When my blogreader alerts me to a new item in Robert Rapier's R-Squared blog, I usually expect to read an opinionated, fact-based, in-depth disquisition about energy-related matters. Two key topics, the stupidity of corn-based ethanol and the challenge of peak oil, dominate most of his posts. He can get a bit repetitive, but I like to think of it as focus.
What I do not expect is a sudden detour into an account of two nights in a hospital in Aberdeen for treatment of kidney-stone-induced acute renal colic, followed by a testimonial to the quality of universal health care in the United Kingdom.
One thing I would like to mention though is that this was my first experience with a universal health care system. There were no charges for anything. I did not have to worry about whether I could afford to spend another night in the hospital, or whether I really, really needed one more dose of pain medication. I have to tell you, when you are having a health issue, it is very nice to not have to worry about money. I shared a room with 4 other men, all Scottish. (One of the inconveniences of the system is lack of private rooms). They all were extremely complimentary of the system. They were all very relieved that they could just get their health issues addressed without worrying about the money.
I know that such a system costs taxpayer money, but it's not like we aren't paying for health insurance right now. My health insurance, split between my employer and myself, is around $5,000 a year. I would be completely in favor of a system that instead turned that money into a tax and made health care just as accessible in the U.S. as it is in Scotland.
I first started reading Rapier's blog almost exactly a year ago. I've learned quite a bit from it. As an antidote to ethanol hype it is essential.
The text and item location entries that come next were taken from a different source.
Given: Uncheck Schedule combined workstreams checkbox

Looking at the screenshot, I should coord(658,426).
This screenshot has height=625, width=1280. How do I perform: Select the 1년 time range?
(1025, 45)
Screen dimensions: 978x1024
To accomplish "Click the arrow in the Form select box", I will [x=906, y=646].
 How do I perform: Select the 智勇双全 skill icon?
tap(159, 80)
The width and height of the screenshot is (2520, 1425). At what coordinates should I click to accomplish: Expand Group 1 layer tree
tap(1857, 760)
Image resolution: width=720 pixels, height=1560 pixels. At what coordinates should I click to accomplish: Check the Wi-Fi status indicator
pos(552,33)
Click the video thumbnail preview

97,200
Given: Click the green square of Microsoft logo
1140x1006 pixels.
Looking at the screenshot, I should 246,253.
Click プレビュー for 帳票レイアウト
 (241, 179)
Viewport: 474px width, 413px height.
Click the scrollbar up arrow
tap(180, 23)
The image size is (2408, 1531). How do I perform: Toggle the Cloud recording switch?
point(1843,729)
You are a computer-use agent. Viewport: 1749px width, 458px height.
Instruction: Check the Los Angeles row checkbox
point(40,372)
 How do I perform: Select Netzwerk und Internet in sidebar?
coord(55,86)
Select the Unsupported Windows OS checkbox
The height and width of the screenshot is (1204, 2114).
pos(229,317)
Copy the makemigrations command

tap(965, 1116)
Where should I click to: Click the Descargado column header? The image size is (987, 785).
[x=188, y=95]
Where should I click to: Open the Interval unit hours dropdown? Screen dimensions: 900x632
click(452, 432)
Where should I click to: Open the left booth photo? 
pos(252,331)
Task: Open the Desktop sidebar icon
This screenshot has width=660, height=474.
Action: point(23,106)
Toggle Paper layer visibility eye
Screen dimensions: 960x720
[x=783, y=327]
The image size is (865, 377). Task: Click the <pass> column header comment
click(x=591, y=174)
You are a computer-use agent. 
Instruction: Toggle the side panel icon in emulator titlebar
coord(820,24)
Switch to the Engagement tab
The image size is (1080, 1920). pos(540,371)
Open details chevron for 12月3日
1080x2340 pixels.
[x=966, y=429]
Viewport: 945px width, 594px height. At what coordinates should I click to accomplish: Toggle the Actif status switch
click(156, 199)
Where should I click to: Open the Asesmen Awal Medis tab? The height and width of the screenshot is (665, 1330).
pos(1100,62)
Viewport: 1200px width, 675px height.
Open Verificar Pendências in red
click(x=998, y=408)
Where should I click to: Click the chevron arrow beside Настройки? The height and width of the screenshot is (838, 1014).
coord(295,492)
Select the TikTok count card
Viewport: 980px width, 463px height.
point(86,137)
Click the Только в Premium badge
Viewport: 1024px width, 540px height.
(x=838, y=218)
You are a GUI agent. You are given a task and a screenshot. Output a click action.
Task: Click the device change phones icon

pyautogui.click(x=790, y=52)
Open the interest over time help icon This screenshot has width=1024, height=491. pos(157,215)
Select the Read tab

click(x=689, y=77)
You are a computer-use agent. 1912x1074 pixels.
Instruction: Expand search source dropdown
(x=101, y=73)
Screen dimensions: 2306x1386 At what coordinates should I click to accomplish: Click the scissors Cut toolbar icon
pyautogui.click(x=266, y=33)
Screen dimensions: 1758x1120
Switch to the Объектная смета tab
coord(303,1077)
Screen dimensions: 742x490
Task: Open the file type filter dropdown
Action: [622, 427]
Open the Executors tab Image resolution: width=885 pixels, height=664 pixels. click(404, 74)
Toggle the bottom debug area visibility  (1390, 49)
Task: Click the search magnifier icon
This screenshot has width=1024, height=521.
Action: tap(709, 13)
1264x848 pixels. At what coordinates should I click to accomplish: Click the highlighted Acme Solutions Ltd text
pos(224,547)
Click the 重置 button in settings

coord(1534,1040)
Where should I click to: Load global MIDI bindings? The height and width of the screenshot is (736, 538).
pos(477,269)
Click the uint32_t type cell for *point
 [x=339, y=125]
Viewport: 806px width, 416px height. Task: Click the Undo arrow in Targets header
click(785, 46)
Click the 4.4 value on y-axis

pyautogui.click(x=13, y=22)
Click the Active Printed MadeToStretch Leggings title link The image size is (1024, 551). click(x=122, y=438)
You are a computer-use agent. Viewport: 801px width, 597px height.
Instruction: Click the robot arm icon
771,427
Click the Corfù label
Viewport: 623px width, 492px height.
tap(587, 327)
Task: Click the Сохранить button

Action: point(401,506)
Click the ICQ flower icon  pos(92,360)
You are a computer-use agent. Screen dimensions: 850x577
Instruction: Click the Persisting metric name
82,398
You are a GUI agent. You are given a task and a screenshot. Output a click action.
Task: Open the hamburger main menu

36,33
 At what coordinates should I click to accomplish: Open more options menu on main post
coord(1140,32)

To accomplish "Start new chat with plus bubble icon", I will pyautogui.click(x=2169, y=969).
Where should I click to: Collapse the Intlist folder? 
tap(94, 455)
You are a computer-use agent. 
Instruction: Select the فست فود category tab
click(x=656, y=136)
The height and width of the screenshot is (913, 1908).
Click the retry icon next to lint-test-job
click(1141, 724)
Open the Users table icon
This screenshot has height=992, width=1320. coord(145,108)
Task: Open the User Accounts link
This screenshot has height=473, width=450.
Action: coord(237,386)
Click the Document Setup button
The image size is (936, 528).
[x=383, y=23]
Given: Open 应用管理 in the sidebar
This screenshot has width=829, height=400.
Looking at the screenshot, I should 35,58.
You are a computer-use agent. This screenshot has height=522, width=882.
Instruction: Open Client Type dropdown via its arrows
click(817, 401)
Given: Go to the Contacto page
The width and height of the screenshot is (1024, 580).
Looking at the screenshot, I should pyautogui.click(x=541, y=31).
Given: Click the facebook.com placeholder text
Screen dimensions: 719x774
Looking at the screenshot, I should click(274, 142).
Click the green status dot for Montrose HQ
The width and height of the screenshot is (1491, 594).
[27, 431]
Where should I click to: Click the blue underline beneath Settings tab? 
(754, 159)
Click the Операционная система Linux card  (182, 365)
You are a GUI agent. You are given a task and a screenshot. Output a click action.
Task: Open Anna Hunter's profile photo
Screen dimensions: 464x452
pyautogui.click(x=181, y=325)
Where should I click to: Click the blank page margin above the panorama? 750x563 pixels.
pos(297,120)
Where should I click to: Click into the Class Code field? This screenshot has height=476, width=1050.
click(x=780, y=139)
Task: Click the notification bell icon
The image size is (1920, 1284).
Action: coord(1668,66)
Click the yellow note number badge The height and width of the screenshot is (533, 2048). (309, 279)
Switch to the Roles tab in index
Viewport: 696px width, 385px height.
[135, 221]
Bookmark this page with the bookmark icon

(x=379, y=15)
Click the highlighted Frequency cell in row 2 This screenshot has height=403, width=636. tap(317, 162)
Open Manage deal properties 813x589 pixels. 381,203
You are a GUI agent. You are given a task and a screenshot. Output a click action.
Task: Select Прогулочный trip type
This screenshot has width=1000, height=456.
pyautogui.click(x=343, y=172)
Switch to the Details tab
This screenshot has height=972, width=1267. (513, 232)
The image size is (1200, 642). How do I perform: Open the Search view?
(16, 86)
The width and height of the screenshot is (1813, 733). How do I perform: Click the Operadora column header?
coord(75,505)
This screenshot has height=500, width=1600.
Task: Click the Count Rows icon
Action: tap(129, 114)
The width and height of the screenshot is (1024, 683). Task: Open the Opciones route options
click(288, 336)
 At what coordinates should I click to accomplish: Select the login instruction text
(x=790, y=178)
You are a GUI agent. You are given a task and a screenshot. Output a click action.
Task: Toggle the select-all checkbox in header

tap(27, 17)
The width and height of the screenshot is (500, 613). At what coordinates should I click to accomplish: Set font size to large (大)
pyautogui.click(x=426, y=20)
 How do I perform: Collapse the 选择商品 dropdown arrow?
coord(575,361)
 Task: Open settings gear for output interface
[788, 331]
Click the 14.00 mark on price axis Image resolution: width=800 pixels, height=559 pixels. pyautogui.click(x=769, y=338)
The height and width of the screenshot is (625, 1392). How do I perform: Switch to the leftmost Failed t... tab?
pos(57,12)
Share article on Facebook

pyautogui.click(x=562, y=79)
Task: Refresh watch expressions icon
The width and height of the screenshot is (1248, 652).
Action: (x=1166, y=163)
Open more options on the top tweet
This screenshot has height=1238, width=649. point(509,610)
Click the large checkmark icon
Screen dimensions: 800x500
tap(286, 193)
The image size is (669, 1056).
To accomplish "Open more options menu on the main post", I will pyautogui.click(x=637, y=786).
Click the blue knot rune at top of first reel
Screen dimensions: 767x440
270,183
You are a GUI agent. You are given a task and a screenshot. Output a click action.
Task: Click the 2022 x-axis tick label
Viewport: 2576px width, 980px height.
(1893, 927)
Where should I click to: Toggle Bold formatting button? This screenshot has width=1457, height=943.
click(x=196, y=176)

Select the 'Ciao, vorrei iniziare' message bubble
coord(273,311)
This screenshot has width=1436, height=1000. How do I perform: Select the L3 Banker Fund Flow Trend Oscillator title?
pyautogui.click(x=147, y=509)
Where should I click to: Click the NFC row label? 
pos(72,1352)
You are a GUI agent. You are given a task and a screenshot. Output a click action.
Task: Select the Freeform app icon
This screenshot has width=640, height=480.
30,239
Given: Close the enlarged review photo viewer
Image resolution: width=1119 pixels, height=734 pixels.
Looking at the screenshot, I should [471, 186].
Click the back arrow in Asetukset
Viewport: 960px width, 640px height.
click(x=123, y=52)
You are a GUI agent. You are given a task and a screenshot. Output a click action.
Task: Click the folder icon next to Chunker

I don't care that he is a chemical engineer employed by an oil company; my personal integrity meter has never wavered for a moment in response to his posts.
What I find compelling this morning is how reading Rapier's blog for its profusion of hard information simultaneously let me into his life. Rapier's description of his excruciating pain, along with his sudden appreciation for universal health care, are compelling because they are so obviously true: first person testimony that in a roundabout way, bolsters my faith in the sincerity of his other pronouncements.
There is something valuable in the mixture of the personal and the passion for a particular subject that make a good blog. When we read the newspaper or watch the TV news, or even, as a reporter, call someone up and talk to them, there is a clear dividing line between the reader/viewer/reporter and the source of information. The blogosphere smashes that dividing line into a million fragments, and gives us, instead, a community.
I hope Rapier recovers fully, and like him, I wish we had a more sane health care system in the United States.